2008-10-30 Thread Jeff Dutky
On Wed, Oct 29, 2008 at 4:46 PM, Joel Norvell [EMAIL PROTECTED] wrote:
 Dear Cocoa-dev People,

 First, I wanted to thank Aki Inoue and Rob Keniger for pointing out the 
 problem with my NSData-NSString-NSData approach.

 As an alternative, would it be fruitful to use a Directory Wrapper to 
 represent the data as two files; one the metadata and the other the pdf?  
 Then I could work with the metadata file, but just display the pdf file.

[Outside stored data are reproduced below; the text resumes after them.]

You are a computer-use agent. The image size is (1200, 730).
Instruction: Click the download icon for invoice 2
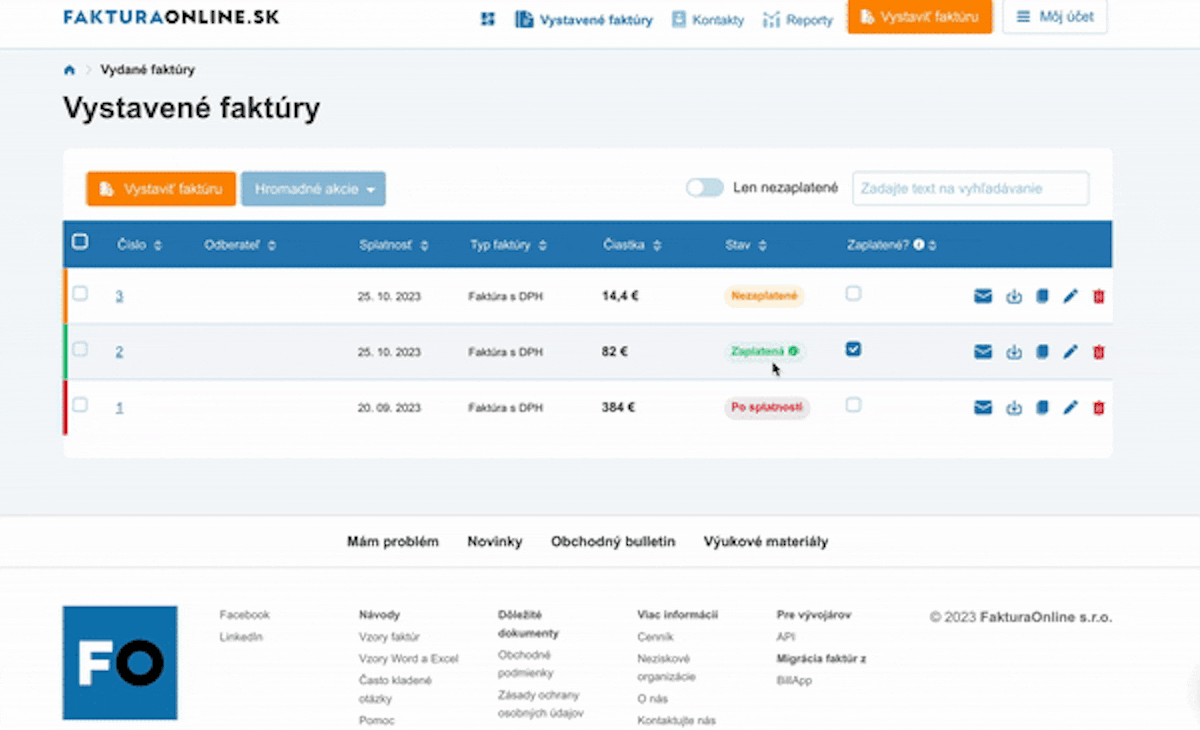click(x=1014, y=352)
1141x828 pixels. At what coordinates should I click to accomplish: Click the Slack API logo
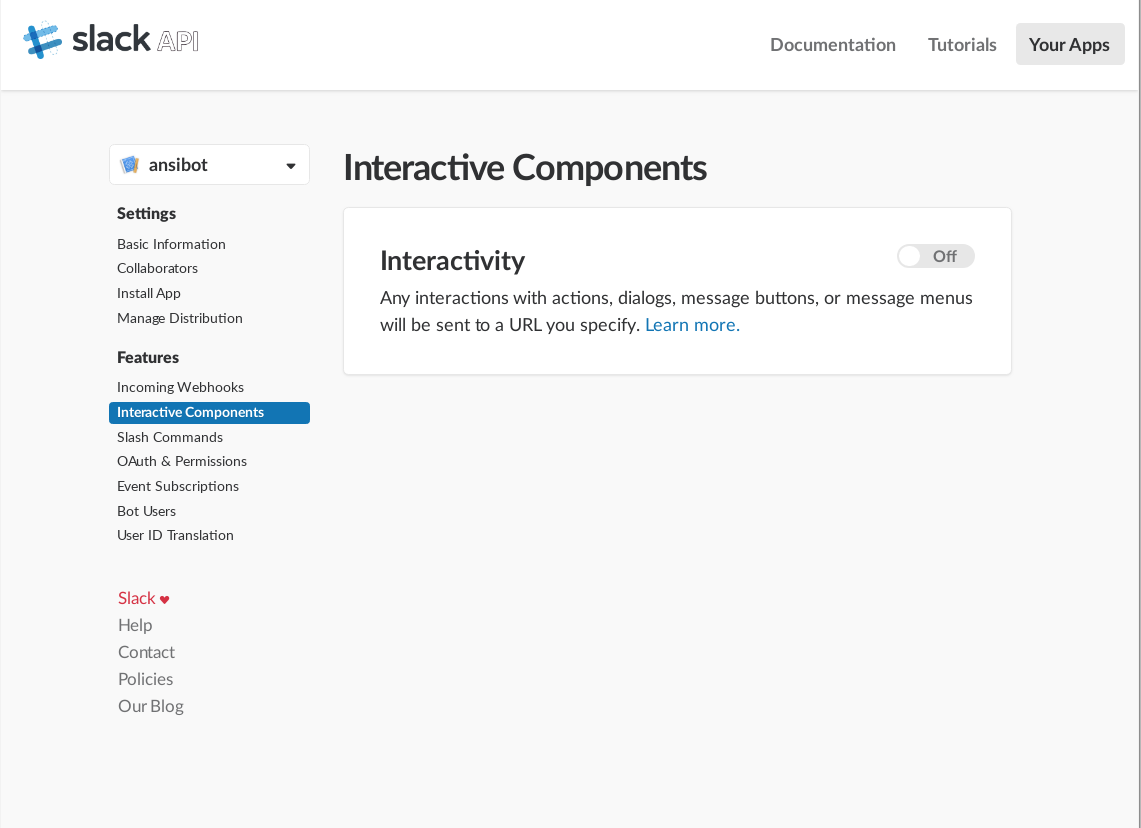111,41
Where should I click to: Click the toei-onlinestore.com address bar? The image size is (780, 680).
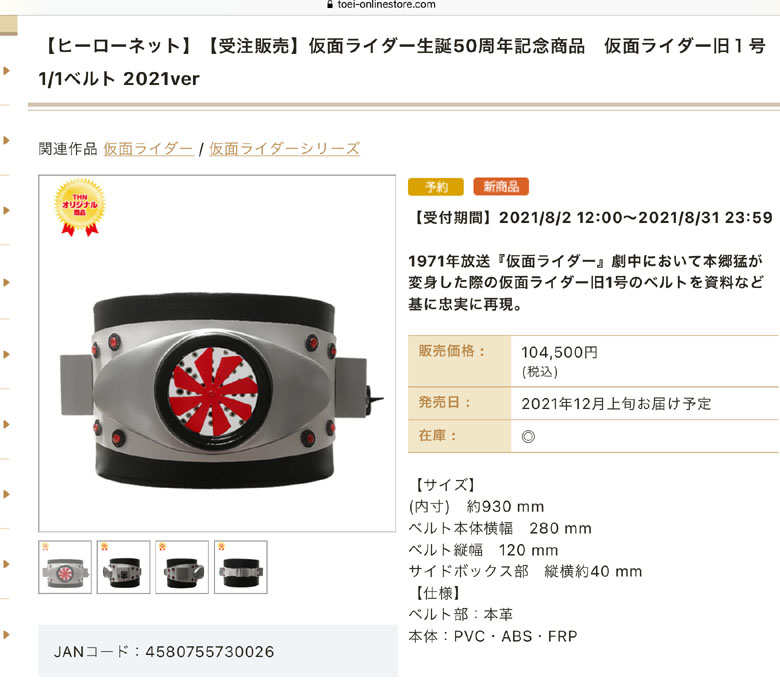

 In the What could go wrong here? department, would my compound file end up 
 behaving like a directory (or worse)?

Better yet, why not just insert the metadata into the PDF directly as comments?
The PDF format is basically a postscript file (with some missing
features and, I think, optional compression) and you should be able to
insert comments (lines starting with %%) after the first line (which
is a required header comment) with no problem.

Reliably detecting PDF files that contain your meta data and
extracting it may be a bit of a challenge, in the general case, but
not really all that hard. Before writing a lot of custom code to do
this, I'd have a look at the documentation for PDFKit and PDFDocument.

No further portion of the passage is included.